De acuerdo con la más reciente encuesta de El Financiero, la confianza en el presidente en el último mes se incrementó en 2% para alcanzar el 58% de aprobación y la encuesta de Consulta Mitofsky, del 14 de agosto pasado, señala que subió la popularidad presidencial al 54% que es el valor más alto desde el 5 de marzo y la mejoría está basada en los temas de corrupción, ya que, respecto del manejo de la pandemia, su respaldo ha caído en 8%. Del juicio mediático, AMLO sale avante, pero lo bueno para el presidente no es inmediatamente bueno para la justicia y el combate a la impunidad. Por el contrario, la exhibición puede ser lo que obstaculice el debido proceso de investigación que, como sabemos implica la presunción de inocencia que ha sido atropellada en un afán de mostrarle a la gente que de quiénes se sospechaba, sí están señalados en la corrupción del pasado.

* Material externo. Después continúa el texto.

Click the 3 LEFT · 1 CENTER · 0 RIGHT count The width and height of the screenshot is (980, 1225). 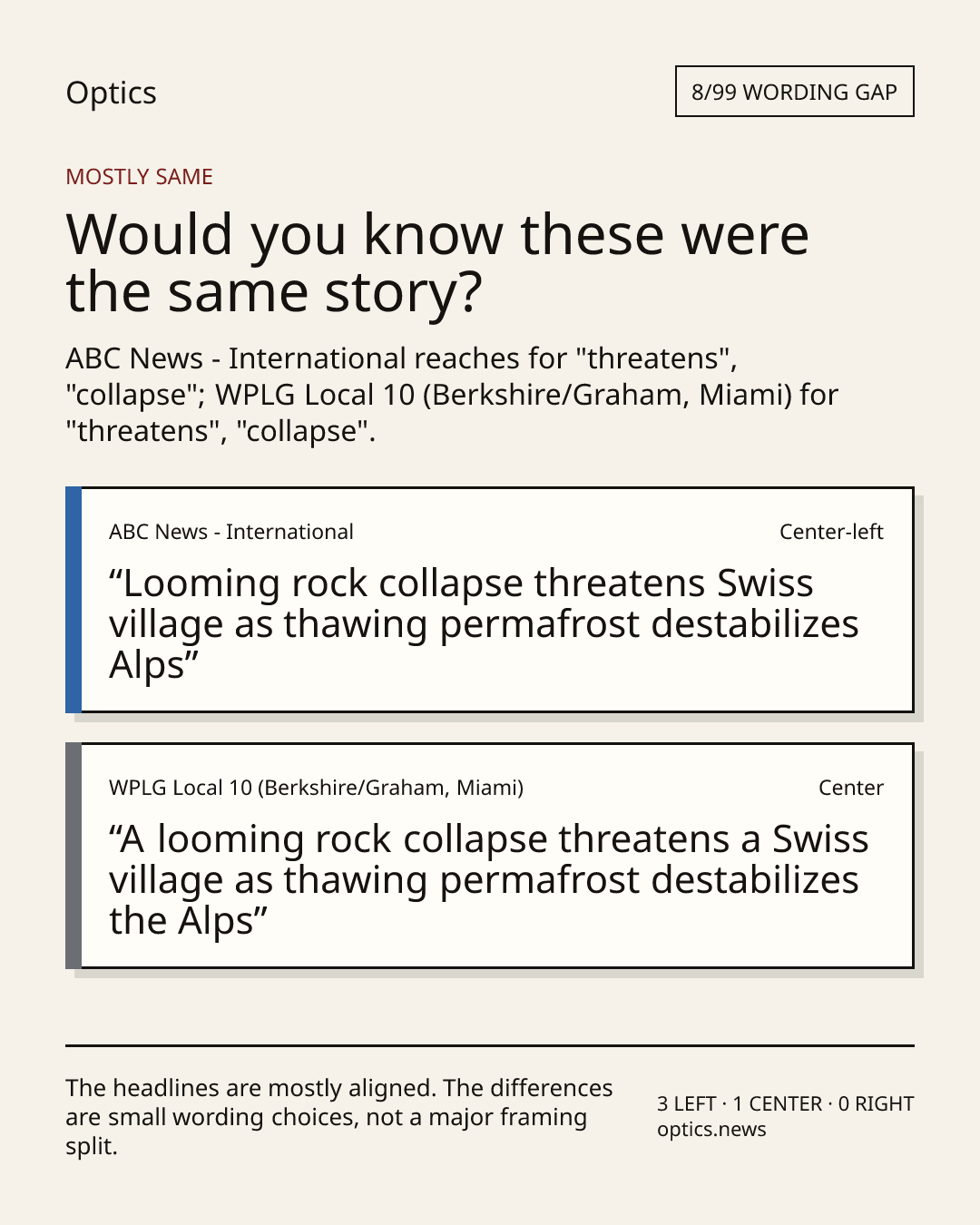click(786, 1104)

El problema de la exhibición mediática como palanca de credibilidad es que las reacciones contrarias utilizan los mismos mecanismos, de ahí que la lucha contra la corrupción de AMLO ahora esté aderezada, o contrariada, por los dos videos filtrados de su hermano recibiendo recursos ilegales para Morena. Más allá de que la reserva de confianza de AMLO le ayude a justificar a los ojos de sus seguidores un acto de muy probable violación a las reglas de financiamiento de los partidos políticos, el gran problema es que contradice el discurso de que el gobierno actual es diferente y que la corrupción es sólo de gobiernos anteriores.
Si, no sólo el caso Lozoya, sino también el de Pío López Obrador, sólo se quedan en la condena mediática, sin verse respaldados por sólidas investigaciones penales que prueben la culpabilidad o no de los implicados, la indignación con la corrupción que ha sido un motor de respaldo al gobierno de AMLO, sólo se quede en una ola de frustración que es una palanca que desmoviliza a la población. La pregunta, entonces, sería ¿habrá alguien que pueda recoger y articular dicha frustración para convertirla en energía social constructiva?